Goal of the exercise
In the bulletin article on the Olivieri scandal, reproduce verbatim the passage from "Independent Inquiry Needed" up to and including "for-profit drug ventures.".

Excerpt provided
Back to top

CAUT Bulletin Archives
1996-2016

January 1999

Independent Inquiry Needed in Olivieri Scandal

Bill Graham
When Dr. Nancy Olivieri defied threats of legal action by the powerful drug company Apotex and intimidation by her own hospital administration she was putting the safety of her patients first, above her own safety and her career. Professor Arthur Schafer, director of the centre for professional and applied ethics at the University of Manitoba, has called the dispute at the Hospital for Sick Children "the greatest academic scandal of our time." It involves the most fundamental issues of patient safety, research integrity, academic freedom, and public health versus private, for-profit drug ventures.

The hospital at first tried to avoid the issues, labelling the affair a scientific dispute. When prominent persons, including Nobel Prize Laureate John Polanyi, protested, the hospital set up a tainted review process under the leadership of former University of Manitoba President Arnold Naimark, about whom serious questions of conflict of interest could be raised. It muddied the waters further by allowing Naimark unilaterally to select two associate reviewers af-ter much of the investigatory work had been completed. It consistently refused to accept Dr. Olivieri's suggestions for reviewers and left her with no alternative but to refuse to cooperate with the tainted review. The Naimark report is now released and is woefully inadequate. It does not deserve the stamp of scientific or public credibility.

Throughout the entire scandalous proceedings Dr. Olivieri was left with no legal, professional or moral support from the hospital and the University of Toronto, where she is a professor of pediatrics and head of the haemoglobinopathy program. Despite pleas for help from Olivieri and her close supporters, the two institutions did not provide her with the assistance she needed to defend her academic freedom, research integrity, and the safety of her patients. Indeed, the hospital administration itself engaged in harassment and intimidation, including attempts at constructive dismissal. She continues to be harassed today, as do three of her closest supporters, Dr. Brenda Gallie, Dr. Helen Chan, and Dr. Peter Drurie.

Records supplied
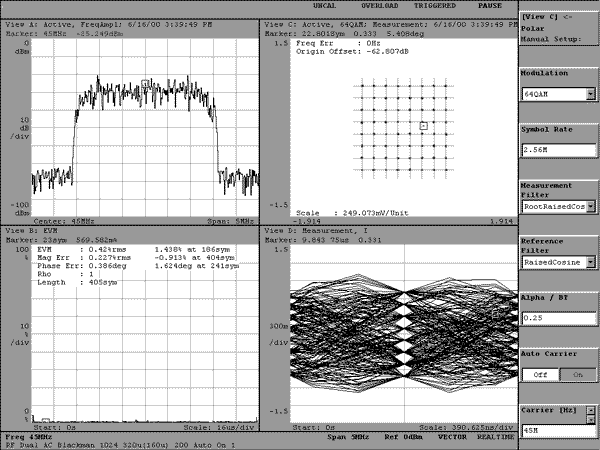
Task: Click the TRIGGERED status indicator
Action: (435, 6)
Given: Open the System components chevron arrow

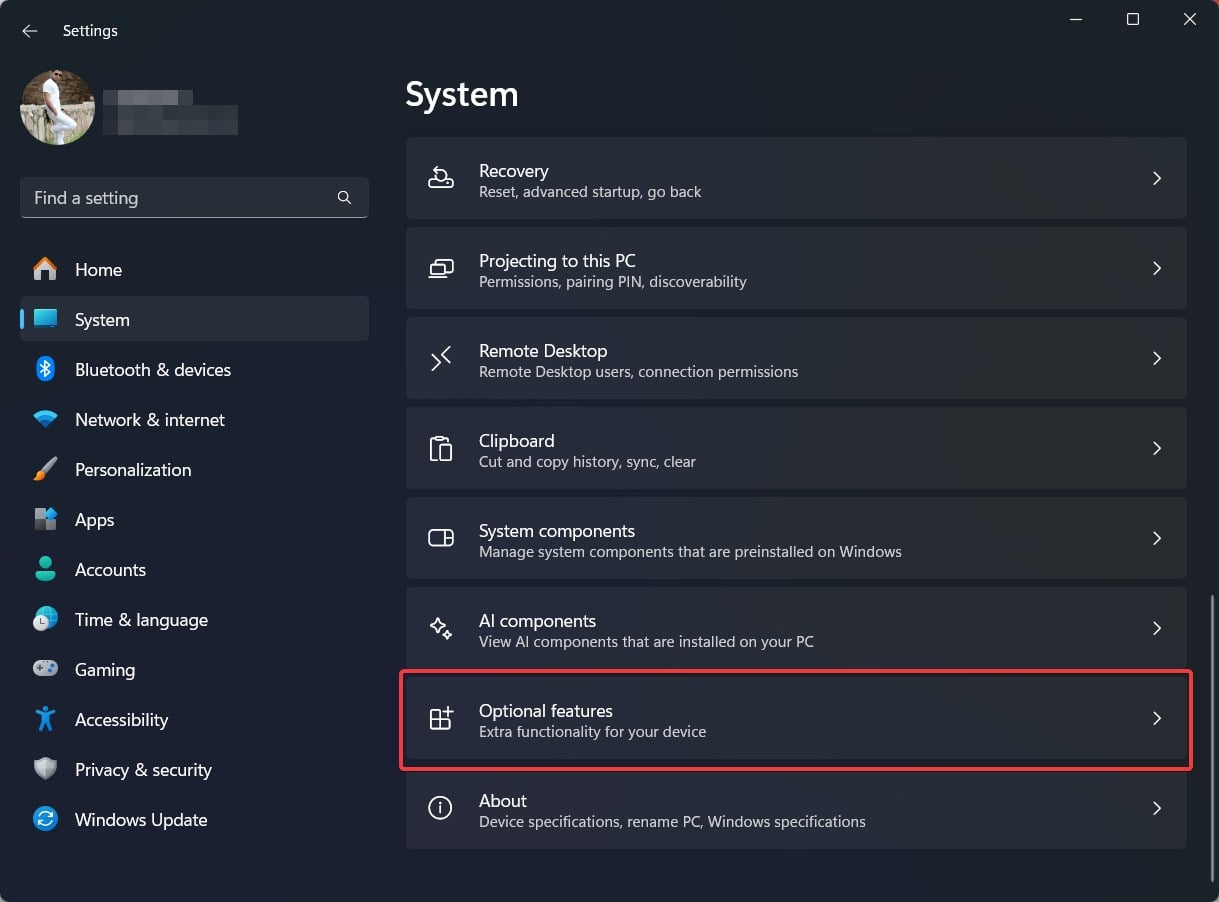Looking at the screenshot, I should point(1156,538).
---
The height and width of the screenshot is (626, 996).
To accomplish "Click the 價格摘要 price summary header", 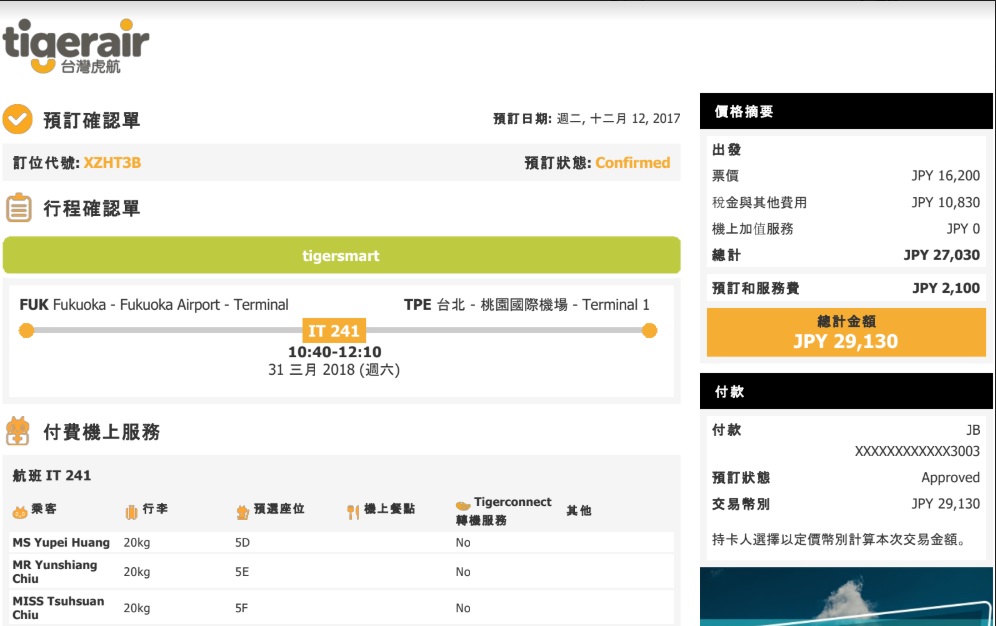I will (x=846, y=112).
--
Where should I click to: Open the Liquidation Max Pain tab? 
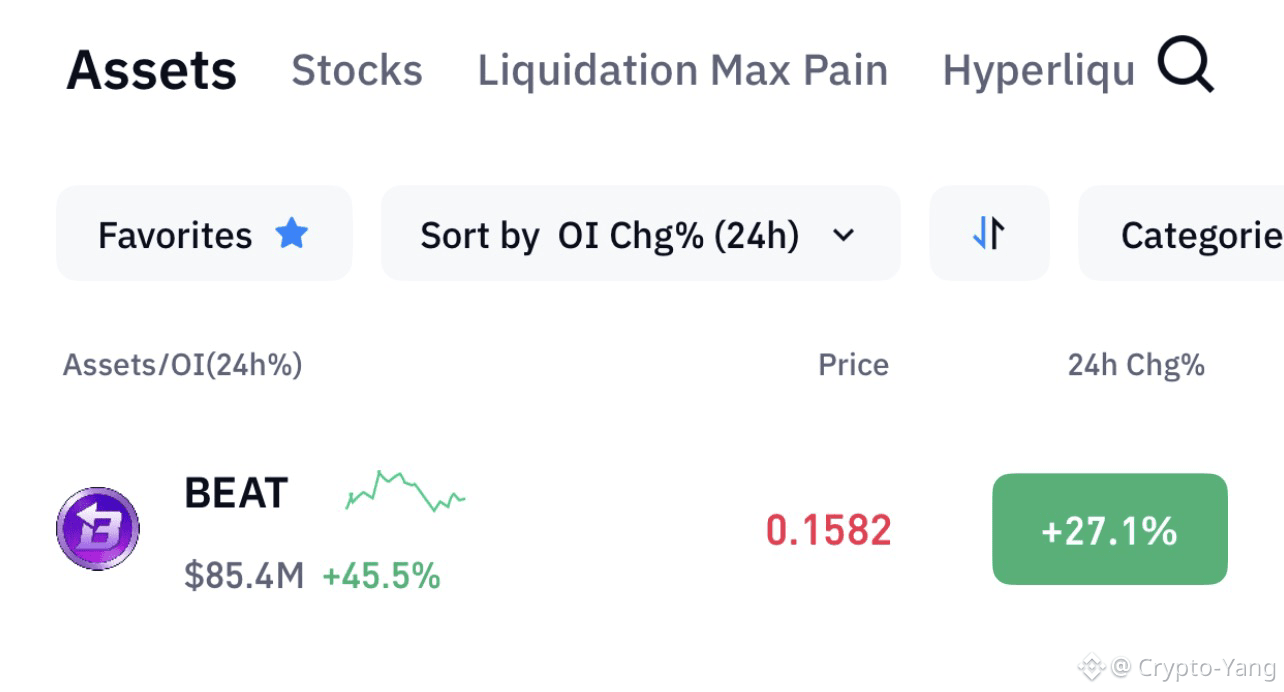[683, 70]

Result of this exercise
Independent Inquiry Needed in Olivieri Scandal

Bill Graham
When Dr. Nancy Olivieri defied threats of legal action by the powerful drug company Apotex and intimidation by her own hospital administration she was putting the safety of her patients first, above her own safety and her career. Professor Arthur Schafer, director of the centre for professional and applied ethics at the University of Manitoba, has called the dispute at the Hospital for Sick Children "the greatest academic scandal of our time." It involves the most fundamental issues of patient safety, research integrity, academic freedom, and public health versus private, for-profit drug ventures.